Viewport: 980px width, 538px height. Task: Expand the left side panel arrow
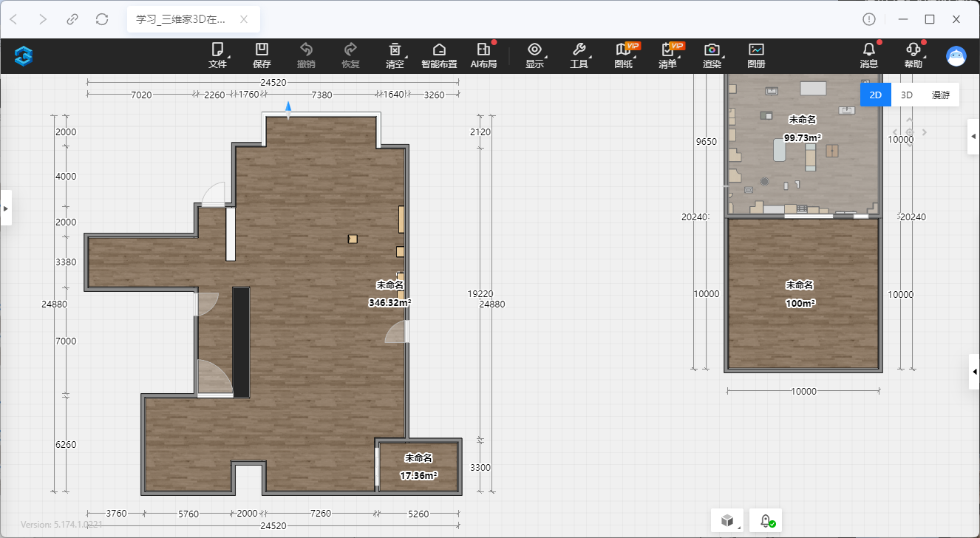pos(6,208)
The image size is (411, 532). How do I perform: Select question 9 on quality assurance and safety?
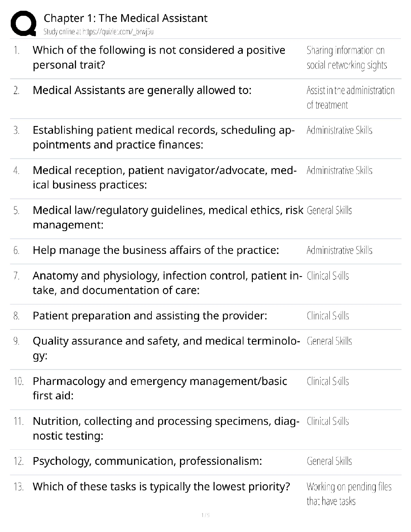166,348
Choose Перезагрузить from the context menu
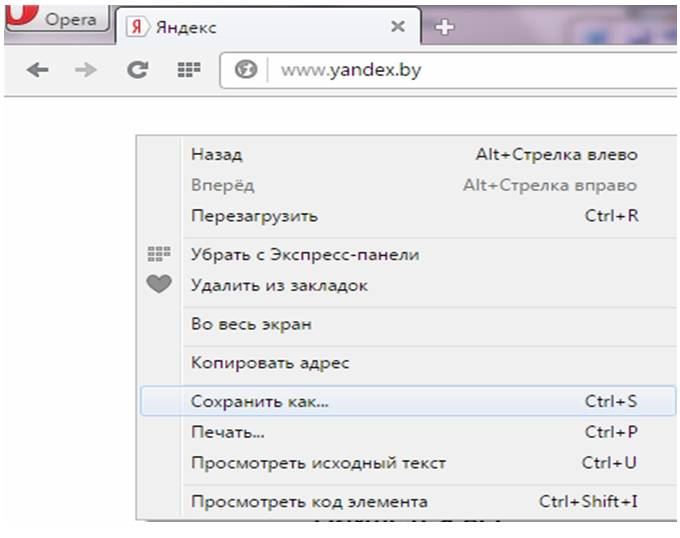 254,215
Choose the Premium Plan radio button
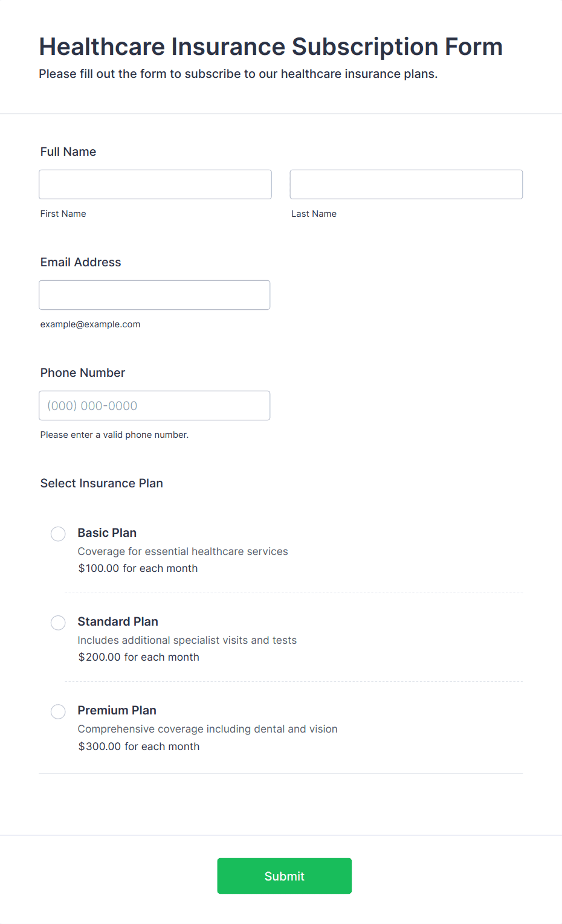The width and height of the screenshot is (562, 924). [x=58, y=711]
○ ○ ○ ○
WORK TASK: When you output the entries, keep each line exactly as it is and leave out any pictures.

RESPONSE:
Viewport: 980px width, 538px height. Task: Expand the left side panel arrow
pos(6,208)
The image size is (411, 532). How do I perform: Select question 9 on quality assurance and safety?
166,348
Choose Перезагрузить from the context menu
 254,215
Choose the Premium Plan radio button
The width and height of the screenshot is (562, 924). [x=58, y=711]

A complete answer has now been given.